Dataset entries:
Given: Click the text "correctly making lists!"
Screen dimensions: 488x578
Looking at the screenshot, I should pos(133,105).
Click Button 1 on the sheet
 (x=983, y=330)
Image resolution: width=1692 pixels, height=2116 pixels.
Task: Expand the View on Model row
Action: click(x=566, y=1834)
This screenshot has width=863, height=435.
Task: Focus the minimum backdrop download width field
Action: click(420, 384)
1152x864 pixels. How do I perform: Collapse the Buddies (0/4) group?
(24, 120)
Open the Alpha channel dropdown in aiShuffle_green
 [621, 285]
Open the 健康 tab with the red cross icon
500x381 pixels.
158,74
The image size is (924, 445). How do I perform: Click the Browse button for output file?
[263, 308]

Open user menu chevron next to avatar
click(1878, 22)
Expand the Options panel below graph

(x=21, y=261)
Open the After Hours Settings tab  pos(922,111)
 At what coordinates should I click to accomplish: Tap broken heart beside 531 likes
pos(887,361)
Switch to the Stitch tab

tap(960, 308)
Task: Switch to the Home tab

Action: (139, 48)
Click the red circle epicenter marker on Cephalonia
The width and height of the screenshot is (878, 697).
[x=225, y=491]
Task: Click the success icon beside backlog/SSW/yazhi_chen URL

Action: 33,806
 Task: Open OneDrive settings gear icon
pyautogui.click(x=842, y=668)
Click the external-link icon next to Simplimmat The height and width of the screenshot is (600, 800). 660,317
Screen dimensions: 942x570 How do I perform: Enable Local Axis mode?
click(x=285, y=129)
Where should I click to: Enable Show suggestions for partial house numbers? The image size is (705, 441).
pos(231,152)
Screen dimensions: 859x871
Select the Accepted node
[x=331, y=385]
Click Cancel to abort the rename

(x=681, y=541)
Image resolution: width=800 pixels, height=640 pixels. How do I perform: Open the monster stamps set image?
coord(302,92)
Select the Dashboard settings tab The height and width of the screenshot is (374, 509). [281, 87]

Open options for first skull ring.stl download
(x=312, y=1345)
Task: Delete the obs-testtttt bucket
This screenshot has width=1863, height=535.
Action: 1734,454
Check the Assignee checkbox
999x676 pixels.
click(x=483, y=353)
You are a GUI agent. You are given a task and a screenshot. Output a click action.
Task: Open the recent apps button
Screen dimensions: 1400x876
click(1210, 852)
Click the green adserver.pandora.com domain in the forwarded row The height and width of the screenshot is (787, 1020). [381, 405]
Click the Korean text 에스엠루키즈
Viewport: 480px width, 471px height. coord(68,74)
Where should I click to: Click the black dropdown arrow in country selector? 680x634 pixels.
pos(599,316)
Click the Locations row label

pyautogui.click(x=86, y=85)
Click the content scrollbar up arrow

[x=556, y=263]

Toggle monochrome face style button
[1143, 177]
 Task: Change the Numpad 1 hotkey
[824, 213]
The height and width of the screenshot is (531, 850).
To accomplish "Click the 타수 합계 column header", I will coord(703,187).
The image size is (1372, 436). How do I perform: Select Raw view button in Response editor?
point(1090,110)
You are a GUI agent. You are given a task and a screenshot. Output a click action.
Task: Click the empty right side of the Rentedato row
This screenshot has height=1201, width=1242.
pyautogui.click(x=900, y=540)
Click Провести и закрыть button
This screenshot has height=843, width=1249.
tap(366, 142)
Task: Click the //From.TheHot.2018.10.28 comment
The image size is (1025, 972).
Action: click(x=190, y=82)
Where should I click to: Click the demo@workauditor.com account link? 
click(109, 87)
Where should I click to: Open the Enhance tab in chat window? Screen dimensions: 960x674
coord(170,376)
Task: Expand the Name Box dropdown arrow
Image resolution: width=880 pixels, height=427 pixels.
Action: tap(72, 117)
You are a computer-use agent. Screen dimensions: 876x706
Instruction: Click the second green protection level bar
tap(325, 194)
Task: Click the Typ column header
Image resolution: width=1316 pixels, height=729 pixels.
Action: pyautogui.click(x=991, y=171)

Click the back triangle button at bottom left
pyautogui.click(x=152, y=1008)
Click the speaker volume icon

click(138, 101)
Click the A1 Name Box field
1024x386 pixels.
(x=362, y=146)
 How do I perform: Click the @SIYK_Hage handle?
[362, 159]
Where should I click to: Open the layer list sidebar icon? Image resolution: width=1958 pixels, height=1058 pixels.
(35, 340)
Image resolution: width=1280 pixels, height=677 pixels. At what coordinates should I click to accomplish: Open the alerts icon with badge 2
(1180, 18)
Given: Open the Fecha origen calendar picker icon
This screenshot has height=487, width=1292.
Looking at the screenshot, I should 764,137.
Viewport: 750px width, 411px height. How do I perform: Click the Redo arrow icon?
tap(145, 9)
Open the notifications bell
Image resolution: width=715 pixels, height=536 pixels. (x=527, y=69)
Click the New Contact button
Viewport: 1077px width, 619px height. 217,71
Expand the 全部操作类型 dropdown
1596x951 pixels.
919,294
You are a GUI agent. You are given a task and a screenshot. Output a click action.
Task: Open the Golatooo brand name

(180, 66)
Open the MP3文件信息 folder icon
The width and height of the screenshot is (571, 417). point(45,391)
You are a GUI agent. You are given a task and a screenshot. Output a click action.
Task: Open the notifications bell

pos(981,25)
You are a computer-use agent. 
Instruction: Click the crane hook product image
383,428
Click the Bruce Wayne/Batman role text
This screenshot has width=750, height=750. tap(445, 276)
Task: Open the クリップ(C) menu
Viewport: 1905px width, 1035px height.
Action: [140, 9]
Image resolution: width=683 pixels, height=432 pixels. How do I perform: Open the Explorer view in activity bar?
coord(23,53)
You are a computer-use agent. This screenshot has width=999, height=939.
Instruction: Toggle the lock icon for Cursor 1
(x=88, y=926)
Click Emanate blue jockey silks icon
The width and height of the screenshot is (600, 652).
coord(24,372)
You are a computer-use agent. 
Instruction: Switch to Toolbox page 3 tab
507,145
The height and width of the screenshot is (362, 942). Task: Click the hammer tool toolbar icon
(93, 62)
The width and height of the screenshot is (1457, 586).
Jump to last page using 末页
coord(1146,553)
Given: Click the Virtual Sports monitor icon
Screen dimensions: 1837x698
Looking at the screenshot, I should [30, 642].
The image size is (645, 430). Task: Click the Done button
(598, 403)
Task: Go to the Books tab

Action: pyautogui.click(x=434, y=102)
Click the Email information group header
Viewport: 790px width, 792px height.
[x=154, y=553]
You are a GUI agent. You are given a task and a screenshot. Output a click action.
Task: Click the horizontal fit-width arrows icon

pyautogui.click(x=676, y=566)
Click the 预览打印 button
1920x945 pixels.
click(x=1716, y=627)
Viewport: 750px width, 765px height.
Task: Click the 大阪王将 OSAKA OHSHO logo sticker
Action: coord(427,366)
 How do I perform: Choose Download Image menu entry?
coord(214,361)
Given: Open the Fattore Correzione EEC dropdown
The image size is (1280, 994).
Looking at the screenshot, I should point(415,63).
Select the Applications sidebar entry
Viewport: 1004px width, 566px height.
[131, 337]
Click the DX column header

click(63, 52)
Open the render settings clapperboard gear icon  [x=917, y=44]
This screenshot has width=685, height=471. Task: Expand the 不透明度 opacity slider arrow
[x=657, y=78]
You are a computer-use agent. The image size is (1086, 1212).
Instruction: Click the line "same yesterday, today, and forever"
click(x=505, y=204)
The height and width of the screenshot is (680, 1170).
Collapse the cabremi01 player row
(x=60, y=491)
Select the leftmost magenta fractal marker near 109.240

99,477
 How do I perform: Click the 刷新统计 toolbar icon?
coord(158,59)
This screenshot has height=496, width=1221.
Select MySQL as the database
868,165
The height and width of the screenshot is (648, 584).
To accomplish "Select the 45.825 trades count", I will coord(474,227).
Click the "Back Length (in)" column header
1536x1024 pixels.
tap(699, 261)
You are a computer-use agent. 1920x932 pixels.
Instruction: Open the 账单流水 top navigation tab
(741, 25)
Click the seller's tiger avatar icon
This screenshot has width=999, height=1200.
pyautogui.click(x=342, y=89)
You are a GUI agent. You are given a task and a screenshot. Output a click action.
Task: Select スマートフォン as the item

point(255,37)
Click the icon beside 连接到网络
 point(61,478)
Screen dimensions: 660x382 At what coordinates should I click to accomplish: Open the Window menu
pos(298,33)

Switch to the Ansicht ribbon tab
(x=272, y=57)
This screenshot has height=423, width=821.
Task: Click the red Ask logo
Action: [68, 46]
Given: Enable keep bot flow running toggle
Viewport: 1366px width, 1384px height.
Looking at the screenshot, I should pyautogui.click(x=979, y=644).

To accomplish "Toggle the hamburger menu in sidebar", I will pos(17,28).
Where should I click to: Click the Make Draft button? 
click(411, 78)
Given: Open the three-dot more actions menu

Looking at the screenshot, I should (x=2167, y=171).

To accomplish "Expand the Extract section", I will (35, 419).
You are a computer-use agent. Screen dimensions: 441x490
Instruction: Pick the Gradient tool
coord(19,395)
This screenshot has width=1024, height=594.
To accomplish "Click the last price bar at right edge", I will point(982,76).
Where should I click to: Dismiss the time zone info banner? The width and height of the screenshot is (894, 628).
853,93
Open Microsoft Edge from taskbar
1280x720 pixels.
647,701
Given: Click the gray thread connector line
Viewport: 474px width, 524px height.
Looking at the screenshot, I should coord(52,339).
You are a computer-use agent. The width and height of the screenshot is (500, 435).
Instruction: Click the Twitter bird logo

PROBLEM REQUIREMENTS:
Every line from the data above that contains "right" must appear in the answer.

TASK RESPONSE:
Task: Click the empty right side of the Rentedato row
To accomplish "Click the last price bar at right edge", I will point(982,76).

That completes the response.